Mass murder was only the sudden physical translation of a long spiritual contempt which had been propagated in French journals. Some of the journalists were not without talent. But they were
without pity, and what had given their callousness free play was the principle of free speech. It was a cruel paradox.

In Britain the same paradox now ensnares the famous. It takes a less cruel form, and is scarcely likely to have such a vile outcome; but while being careful not to diminish a great tragedy by
equating it with something inherently more trivial, one can still suggest that there is an instructive comparison to be drawn. In recent years there has been a steadily growing tendency to treat
the famous as if they were without the right to a private life – always an important step in depriving a group of human dignity, even if, as in this case, there is no further wish to deprive
it of life itself. (Quite the opposite: to ensure a supply equal to the demand, the press is ready to help almost anyone become famous, if only to provide fodder for the style-file supplements that
we all deplore even as we fight over the first look.)

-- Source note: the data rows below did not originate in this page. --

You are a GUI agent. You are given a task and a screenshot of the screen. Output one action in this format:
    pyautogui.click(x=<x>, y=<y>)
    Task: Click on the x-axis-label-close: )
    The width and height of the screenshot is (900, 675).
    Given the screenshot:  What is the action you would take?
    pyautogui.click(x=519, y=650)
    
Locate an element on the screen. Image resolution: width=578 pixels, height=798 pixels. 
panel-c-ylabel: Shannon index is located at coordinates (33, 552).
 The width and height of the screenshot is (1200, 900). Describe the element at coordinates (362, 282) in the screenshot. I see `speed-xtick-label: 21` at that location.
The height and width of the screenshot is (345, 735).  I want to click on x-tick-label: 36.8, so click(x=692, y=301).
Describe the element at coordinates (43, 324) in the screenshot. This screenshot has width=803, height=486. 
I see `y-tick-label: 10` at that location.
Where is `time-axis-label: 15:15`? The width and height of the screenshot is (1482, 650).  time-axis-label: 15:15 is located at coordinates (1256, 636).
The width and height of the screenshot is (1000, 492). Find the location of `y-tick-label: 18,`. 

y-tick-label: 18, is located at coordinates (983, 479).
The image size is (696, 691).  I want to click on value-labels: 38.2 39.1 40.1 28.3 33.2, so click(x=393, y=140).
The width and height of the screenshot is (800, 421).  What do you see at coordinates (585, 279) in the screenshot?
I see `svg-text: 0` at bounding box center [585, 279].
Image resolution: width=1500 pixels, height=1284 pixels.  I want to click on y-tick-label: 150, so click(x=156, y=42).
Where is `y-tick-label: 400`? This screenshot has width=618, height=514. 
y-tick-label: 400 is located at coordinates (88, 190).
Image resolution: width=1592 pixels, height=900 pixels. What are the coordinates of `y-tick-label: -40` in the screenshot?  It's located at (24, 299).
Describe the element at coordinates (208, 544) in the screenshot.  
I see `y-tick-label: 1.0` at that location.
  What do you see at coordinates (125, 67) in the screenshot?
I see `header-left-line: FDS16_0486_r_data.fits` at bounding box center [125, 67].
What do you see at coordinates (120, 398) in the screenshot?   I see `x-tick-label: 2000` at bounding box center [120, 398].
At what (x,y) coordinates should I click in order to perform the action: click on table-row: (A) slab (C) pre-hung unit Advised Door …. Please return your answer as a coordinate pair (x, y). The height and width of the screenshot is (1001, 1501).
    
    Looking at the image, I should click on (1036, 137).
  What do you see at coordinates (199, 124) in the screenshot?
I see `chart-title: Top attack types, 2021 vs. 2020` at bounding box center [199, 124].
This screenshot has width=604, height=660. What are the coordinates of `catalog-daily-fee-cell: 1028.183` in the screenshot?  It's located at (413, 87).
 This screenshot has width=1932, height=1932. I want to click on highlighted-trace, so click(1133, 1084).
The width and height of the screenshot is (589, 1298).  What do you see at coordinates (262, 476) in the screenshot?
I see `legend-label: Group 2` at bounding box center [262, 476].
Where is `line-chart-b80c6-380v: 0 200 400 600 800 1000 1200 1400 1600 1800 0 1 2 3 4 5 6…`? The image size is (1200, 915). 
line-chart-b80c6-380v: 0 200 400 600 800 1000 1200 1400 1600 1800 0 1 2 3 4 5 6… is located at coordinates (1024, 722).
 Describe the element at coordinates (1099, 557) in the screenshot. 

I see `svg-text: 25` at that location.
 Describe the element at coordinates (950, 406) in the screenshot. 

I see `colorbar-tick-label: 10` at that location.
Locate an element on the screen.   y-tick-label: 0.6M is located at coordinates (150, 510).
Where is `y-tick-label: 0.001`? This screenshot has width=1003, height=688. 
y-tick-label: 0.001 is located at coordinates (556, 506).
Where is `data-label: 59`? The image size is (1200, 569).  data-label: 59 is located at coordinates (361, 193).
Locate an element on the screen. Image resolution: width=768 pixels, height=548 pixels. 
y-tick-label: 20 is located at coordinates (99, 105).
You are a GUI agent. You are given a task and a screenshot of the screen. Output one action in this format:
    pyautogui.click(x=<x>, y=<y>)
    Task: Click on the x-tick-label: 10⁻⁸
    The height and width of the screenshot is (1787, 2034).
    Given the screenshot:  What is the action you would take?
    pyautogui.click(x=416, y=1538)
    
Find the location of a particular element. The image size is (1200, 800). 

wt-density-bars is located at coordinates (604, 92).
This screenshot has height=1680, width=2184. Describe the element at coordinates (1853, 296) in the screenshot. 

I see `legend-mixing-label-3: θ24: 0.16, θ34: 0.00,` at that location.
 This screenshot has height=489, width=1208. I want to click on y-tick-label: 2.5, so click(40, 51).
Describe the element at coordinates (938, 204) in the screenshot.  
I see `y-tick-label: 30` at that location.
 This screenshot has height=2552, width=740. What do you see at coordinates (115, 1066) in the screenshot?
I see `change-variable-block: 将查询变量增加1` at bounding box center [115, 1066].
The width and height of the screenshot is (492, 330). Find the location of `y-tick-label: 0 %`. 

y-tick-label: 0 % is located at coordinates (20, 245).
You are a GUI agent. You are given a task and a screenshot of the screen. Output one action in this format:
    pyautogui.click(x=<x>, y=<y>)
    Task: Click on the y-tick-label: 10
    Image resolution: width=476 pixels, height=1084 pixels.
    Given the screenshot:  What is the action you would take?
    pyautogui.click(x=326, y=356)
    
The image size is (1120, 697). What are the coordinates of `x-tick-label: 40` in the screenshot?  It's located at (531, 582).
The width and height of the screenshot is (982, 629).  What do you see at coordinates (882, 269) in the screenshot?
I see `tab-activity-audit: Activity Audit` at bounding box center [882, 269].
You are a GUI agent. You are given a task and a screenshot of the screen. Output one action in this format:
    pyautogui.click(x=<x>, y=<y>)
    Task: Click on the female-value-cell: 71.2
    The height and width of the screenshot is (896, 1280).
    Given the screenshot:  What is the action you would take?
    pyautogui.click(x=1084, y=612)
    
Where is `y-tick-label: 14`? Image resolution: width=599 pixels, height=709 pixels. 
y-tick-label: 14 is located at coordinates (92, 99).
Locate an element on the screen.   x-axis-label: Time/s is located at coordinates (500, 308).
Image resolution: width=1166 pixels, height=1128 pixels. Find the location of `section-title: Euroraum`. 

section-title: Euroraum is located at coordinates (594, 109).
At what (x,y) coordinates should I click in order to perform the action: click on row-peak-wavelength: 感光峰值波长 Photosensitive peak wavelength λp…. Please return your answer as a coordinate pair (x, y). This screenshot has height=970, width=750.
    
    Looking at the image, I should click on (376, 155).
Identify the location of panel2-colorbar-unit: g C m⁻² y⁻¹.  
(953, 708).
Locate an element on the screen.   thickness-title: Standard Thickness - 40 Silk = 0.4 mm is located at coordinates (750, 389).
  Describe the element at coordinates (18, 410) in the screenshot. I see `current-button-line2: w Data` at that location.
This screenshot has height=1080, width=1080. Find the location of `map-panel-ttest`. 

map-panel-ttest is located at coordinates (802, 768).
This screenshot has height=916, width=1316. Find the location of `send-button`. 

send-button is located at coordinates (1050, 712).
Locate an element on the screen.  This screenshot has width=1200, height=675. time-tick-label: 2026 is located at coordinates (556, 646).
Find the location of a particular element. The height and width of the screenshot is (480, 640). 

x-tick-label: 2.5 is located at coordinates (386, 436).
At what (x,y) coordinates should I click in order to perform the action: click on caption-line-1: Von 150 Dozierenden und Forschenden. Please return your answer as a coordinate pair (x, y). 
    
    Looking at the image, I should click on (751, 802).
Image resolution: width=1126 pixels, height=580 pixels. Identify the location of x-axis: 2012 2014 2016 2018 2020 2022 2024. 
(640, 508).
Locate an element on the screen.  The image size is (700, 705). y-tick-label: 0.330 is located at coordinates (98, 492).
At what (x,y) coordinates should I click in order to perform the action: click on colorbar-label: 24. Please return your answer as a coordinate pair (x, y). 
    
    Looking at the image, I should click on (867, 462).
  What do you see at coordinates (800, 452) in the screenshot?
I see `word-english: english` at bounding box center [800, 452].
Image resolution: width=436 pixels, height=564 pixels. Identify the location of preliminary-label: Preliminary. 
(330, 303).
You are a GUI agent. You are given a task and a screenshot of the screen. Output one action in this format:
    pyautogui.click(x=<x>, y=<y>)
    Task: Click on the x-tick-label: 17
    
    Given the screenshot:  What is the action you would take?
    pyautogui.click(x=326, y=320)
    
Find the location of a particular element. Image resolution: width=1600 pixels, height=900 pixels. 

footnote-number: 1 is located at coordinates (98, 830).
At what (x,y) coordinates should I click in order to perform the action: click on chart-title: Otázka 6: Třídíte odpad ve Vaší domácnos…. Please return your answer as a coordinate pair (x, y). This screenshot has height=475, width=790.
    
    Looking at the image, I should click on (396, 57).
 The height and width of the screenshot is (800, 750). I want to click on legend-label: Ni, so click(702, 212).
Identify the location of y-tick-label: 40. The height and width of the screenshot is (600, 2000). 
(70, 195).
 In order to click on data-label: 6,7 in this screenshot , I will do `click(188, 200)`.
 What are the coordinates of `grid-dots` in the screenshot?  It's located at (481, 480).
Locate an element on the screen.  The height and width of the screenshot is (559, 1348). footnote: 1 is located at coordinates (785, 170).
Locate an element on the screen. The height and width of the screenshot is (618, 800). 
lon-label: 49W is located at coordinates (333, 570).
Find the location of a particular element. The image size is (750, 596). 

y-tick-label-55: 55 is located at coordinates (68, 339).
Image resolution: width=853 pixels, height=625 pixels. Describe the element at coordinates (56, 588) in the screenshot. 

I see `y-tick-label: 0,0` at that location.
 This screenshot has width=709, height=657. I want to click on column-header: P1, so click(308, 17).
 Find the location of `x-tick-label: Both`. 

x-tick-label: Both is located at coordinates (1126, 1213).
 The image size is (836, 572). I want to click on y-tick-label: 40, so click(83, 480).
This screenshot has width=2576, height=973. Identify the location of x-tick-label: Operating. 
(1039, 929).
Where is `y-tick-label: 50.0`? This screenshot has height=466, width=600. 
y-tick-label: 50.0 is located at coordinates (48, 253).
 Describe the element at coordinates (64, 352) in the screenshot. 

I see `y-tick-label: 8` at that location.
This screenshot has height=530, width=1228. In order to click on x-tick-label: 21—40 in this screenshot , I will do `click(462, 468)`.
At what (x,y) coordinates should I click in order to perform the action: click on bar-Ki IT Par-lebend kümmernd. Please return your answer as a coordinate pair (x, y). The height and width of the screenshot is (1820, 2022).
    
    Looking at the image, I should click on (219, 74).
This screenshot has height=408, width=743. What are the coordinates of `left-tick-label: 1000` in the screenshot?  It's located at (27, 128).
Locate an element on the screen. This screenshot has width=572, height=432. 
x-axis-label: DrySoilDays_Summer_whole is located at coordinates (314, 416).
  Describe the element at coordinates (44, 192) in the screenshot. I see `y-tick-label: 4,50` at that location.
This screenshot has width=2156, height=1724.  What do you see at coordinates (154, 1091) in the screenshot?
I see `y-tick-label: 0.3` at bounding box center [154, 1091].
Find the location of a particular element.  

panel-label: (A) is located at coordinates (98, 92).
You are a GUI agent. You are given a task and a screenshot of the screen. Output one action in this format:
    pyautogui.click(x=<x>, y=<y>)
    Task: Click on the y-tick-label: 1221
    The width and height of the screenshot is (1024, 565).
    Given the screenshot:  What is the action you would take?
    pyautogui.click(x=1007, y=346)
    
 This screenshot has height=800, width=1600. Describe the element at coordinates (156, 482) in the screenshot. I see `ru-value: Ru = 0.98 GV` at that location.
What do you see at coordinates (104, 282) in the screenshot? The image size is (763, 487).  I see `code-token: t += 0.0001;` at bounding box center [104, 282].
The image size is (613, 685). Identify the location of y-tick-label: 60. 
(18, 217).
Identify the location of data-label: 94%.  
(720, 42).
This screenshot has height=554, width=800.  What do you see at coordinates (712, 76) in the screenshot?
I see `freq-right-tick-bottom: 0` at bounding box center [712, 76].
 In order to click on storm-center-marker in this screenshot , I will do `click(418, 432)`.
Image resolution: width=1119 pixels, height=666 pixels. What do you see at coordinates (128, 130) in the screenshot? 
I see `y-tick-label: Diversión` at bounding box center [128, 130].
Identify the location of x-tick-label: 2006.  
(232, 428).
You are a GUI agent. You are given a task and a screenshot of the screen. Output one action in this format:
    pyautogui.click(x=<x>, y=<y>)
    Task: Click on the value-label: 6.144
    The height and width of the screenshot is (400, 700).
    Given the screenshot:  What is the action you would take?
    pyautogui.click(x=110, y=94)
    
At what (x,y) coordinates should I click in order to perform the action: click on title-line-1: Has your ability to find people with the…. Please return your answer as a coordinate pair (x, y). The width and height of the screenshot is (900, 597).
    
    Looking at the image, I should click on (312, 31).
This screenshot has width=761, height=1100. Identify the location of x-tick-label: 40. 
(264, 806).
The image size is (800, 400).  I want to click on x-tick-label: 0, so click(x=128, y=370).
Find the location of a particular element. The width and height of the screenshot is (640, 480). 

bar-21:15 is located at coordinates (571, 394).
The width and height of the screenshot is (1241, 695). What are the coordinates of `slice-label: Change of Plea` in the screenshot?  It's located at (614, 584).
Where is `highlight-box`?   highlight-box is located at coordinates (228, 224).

It can be said that with politicians and other public officials the private life and the public role are intertwined, so that everything they want concealed, even if it breaks no laws, should be
open for inspection. (It
was
said, often, by Richard Ingrams of
Private Eve
, although when his turn came he was quick enough to decide that he had been a private citizen all
along.) But the thin argument grows thinner still when it comes to those public figures who are famous for their achievements. Some of them seek publicity for all they do, and so should be ready to
take the flak with the kudos; but clearly most do not, or, if they once did, learned better, holding, surely correctly, that the appreciation they attract is for their public performance, and that
their private lives are their own business. Since most journalists obviously feel the same way about themselves, they know they are wrong to contend otherwise, but increasingly they have done so
anyway, the contention growing more hysterical as its self-serving basis stands revealed. It has been years now since anyone prominent in any field could offer himself to be the subject of a
profile without taking his life in his hands. By the time open season was declared on the Prince and Princess of Wales, bad faith among journalists had already whipped itself up into a righteous
passion. It is often said in print, in the more august journals, that the royal family made a mistake in letting publicity into the Palace; but this is just a pious way of saying that they asked
for it. The idea that they brought it on themselves is basic to the cast of mind which invents a subhuman class as a preparation for giving it the treatment. From the Peloponnesian war onwards, for
the guards watching the prisoners starving in the rock quarry there has always been that consoling thought:
It’s all their fault for letting us do this to them
.

The more august journals have had good sport in recent days pointing out that the less august ones are steeped in confusion, what with the
Sun
high-hatting the
Mirror
over
tactics scarcely less questionable than its own. Posh editors ought to shed their delusions. To anyone on the receiving end of this stuff – which includes the public, who feel far closer to
the Princess than to any editor – the press looks like one thing, and that thing is a juggernaut: oppressive, relentless and overwhelmingly nasty, a sort of plain-clothes police state. The
cheap press stirs up the muck and the expensive press sifts through it, spreading it about so that everyone gets a whiff.